Fresh COVID Outbreak in Greek Roma Camp Sparks Violence
ATHENS - Greek police have reinforced security around a community of Roma in central Greece as government health officials prepare to enter the settlement today to remove 35 people infected with the coronavirus.
The infections mark a sharp uptick in Greece's almost spotless record of COVID cases. Even so, members of the Roma community at the settlement of Nea Smyrni are resisting a lockdown order, staging violent protests in response to what they call racial targeting.
Dumpsters were set ablaze and a local journalist was brutally beaten, hit with stones and pummeled in the face. Health officials were chased away and residents refused to heed a 14-day lockdown order on the settlement of 3,000, among the biggest in the country. No arrests were made for fear of inflaming the worst COVID-related protests to grip Greece since the outbreak of the pandemic.
However, the deputy minister for civil protection and crisis management in the Ministry of Citizen Protection, Nikos Hardalias, said health officials will return again today to remove the infected patients. He is calling for cooperation.

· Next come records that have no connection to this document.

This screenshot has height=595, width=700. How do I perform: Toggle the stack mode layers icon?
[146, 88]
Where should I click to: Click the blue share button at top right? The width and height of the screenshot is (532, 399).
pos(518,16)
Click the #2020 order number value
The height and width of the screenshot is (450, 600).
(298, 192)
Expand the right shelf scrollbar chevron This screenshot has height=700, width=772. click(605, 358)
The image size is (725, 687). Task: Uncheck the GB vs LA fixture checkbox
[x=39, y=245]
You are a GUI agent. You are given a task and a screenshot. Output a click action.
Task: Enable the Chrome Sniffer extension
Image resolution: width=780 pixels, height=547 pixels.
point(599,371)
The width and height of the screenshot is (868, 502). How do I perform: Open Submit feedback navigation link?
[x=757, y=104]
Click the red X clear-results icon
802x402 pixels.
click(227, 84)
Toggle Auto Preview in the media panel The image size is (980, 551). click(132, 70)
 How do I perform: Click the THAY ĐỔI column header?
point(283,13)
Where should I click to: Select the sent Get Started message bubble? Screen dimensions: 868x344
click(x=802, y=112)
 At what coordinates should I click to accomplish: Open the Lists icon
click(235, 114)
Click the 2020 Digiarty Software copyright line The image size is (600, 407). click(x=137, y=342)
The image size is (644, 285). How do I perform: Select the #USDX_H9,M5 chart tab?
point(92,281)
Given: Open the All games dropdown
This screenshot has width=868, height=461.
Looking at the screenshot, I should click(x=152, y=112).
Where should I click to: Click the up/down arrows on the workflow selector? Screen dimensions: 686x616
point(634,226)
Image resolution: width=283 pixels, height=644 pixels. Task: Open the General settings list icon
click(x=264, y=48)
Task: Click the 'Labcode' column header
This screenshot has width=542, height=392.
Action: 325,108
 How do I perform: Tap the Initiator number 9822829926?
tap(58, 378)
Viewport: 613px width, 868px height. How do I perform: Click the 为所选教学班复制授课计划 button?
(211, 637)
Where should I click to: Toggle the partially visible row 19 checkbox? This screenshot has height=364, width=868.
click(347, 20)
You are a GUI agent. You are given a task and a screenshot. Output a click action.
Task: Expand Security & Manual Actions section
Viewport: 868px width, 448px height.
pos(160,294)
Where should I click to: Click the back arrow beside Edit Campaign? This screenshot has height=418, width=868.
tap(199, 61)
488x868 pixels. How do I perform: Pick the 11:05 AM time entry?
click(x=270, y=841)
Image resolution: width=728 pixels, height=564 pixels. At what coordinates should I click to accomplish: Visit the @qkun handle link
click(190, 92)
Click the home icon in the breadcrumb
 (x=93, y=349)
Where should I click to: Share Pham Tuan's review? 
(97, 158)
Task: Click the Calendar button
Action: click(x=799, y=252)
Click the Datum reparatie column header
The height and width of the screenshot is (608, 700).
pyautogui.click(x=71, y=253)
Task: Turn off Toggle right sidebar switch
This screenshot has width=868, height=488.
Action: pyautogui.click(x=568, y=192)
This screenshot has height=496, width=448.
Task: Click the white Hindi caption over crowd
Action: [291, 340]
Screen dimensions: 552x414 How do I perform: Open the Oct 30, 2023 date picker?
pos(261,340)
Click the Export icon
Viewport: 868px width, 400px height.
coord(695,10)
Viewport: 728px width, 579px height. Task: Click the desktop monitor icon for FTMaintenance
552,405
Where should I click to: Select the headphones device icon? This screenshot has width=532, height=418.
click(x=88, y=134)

"Stopping the spread of this virus will only benefit local communities, so cooperation is imperative," he said.
Hardalias refused to elaborate, but authorities have boosted patrols around the settlement to enforce the quarantine.
This is not the first time Nea Smyrni has been struck by the coronavirus, nor is it the first 14-day lockdown authorities have decreed for it. Locals, now though, are defying the order, saying it is more racially than health-motivated.
Emerging from the crowd of protesters, one person held a batch of medical tests in his hand to explain why.
He said several residents had undergone COVID antibody testing at local private laboratories, and all of them showed they were immune to the virus.
Health officials here are dismissing the results. They say such blood screening exams are not reliable enough. They say testing can go wrong in several places and that only detailed screenings at state hospitals should be trusted. Whether the Roma in Nea Smyrni are convinced remains to be seen.
With one of Europe’s lowest infection rates, Greek authorities are not taking any chances.
Police say they will remain on standby, ready to intervene and, this time, make arrests if new violence erupts and the infected Roma are prevented from being taken to a local hospital for treatment and observation.